No such thing as small roles for Canadian actors in 'Twilight' franchise - Metro US

No such thing as small roles for Canadian actors in ‘Twilight’ franchise

TORONTO – The Canadian actors in “The Twilight Saga: New Moon” are learning there’s no such thing as a small role in the mega-popular movie franchise.

As with nearly everything connected to the blockbuster film and book series, fan reaction – even to bit players – has been surprisingly fervid, says the B.C.-born Cameron Bright.

The 16-year-old appears only briefly towards the end of “New Moon” as the Volturi vampire Alec but says he was swarmed by fans seeking his autograph when he attended the L.A. premiere last week.

“It’s crazy, I’m only in it for like a minute and a half or two minutes but I’m world renowned now,” says Bright, dressed casually in a black shirt and bright yellow and black sneakers during a recent stop in Toronto to promote the film.

Before the L.A. screening, he says he and U.S. actor Kiowa Gordon, who plays the werewolf Embry, went to greet some of the devotees, many of whom had lined up days in advance for a chance to meet the stars.

“We signed some autographs at the beginning and the middle of the line and it was crazy. It was like the whole road was a ball of people around me and Kiowa,” Bright recalls.

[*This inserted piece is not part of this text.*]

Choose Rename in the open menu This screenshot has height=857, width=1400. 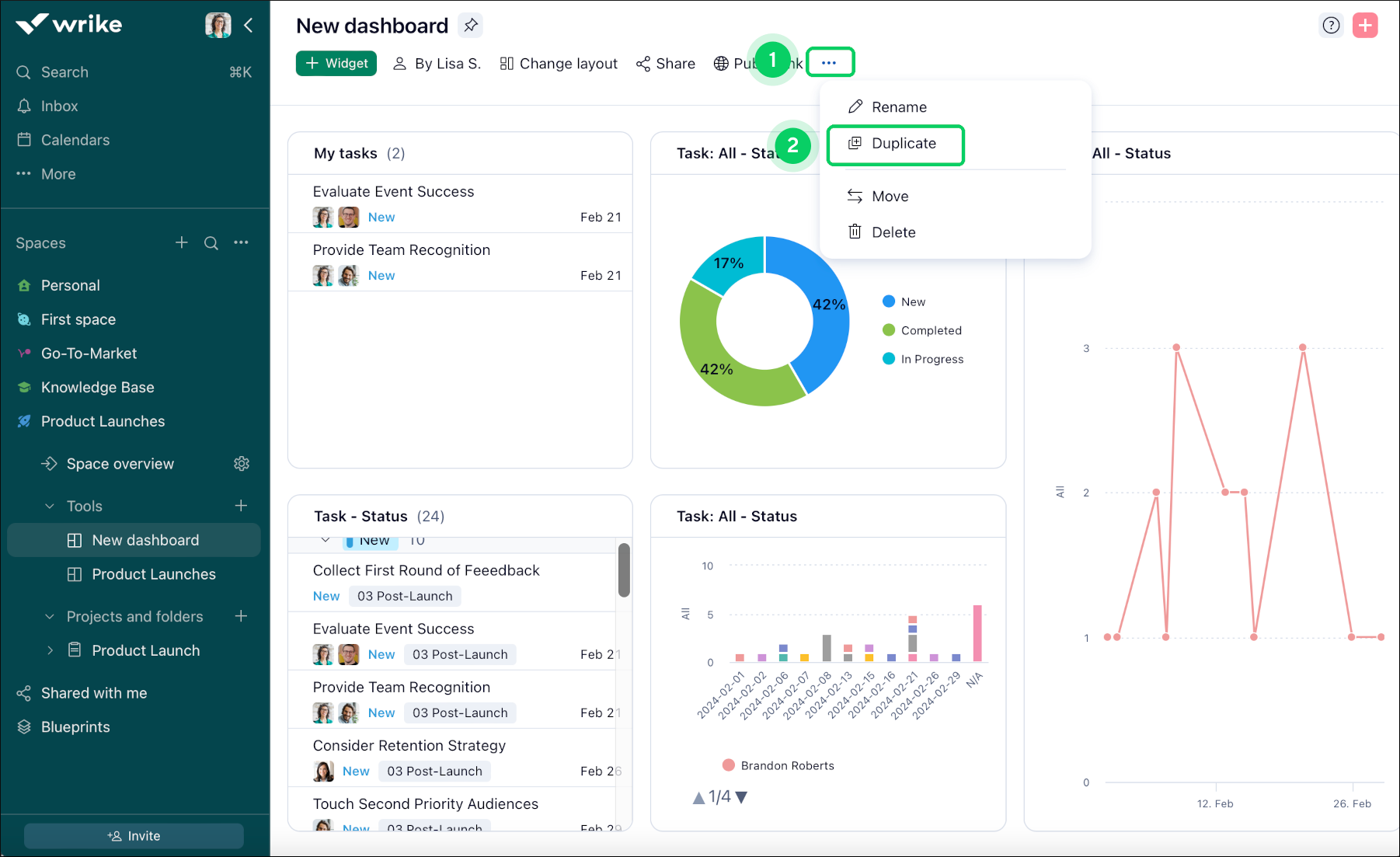coord(898,106)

“It’s insane, it shows me that I can’t really prepare for anything, because I really did not know what to expect coming onto this movie, and I still don’t. It keeps throwing curve balls at me, which is good though, because I’ve been acting for 10 years and I’ve been waiting for it to happen, you know.”

Aside from “New Moon” – the second instalment in the “Twilight Saga” film series – Bright is perhaps best known for his unnerving performance in the 2004 film “Birth,” where he played a 10-year-old boy who attempts to seduce a grieving widow, portrayed by Nicole Kidman.

The Victoria native, who grew up in Nanaimo, B.C., says he was offered the “New Moon” role without an audition, speculating that he may be developing a reputation for playing disturbing youngsters.

“I play a good creepy kid,” Bright quips, adding he relishes such roles.

“I think the creepy kid is the one (role) that everybody remembers … and in this one I’m a bad guy. Bad guys are the best.”

Other Canadians in the film include B.C. actors Bronson Pelletier and Tyson Houseman, who play werewolves Jared and Quil.

Their screen time pales in comparison to stars Robert Pattinson, Taylor Lautner and Kristen Stewart, but even the small roles come with the promise of more limelight later in the series, based on the novels by Stephenie Meyer.

Pelletier acknowledges he has only a few scenes in “New Moon” but notes they are loaded with meaning for the well-read viewer who is fully aware of each character’s literary backstory.

And because “New Moon” and its followup, “Eclipse,” were shot in Vancouver back-to-back, Pelletier says he kept in mind his character’s broader story arc while filming early scenes.

“Jared in the book, he’s the first to (fall in love with) this girl that he sits beside in class, her name is Kim, and they turn us into a romantic thing,” says the 22-year-old actor.

“It’s not actually in the ‘New Moon’ movie, but it’s good to know that kind of background story on Jared.”

One Canadian performer, though, has been notably cut out of the franchise just as her villainous character was to figure prominently in the third instalment.

Montreal actress Rachelle Lefevre plays the vampire Victoria in the first two films, where her character mostly lurks in the shadows. Victoria exacts long-awaited revenge in an epic battle set for “Eclipse,” but that choice storyline will be carried out instead by Bryce Dallas Howard.

Bright jokes that the intense attention paid to even the most minor “Twilight” characters adds disproportionate weight to his character’s one-liners.

“I gotta say them just right,” he says laughing.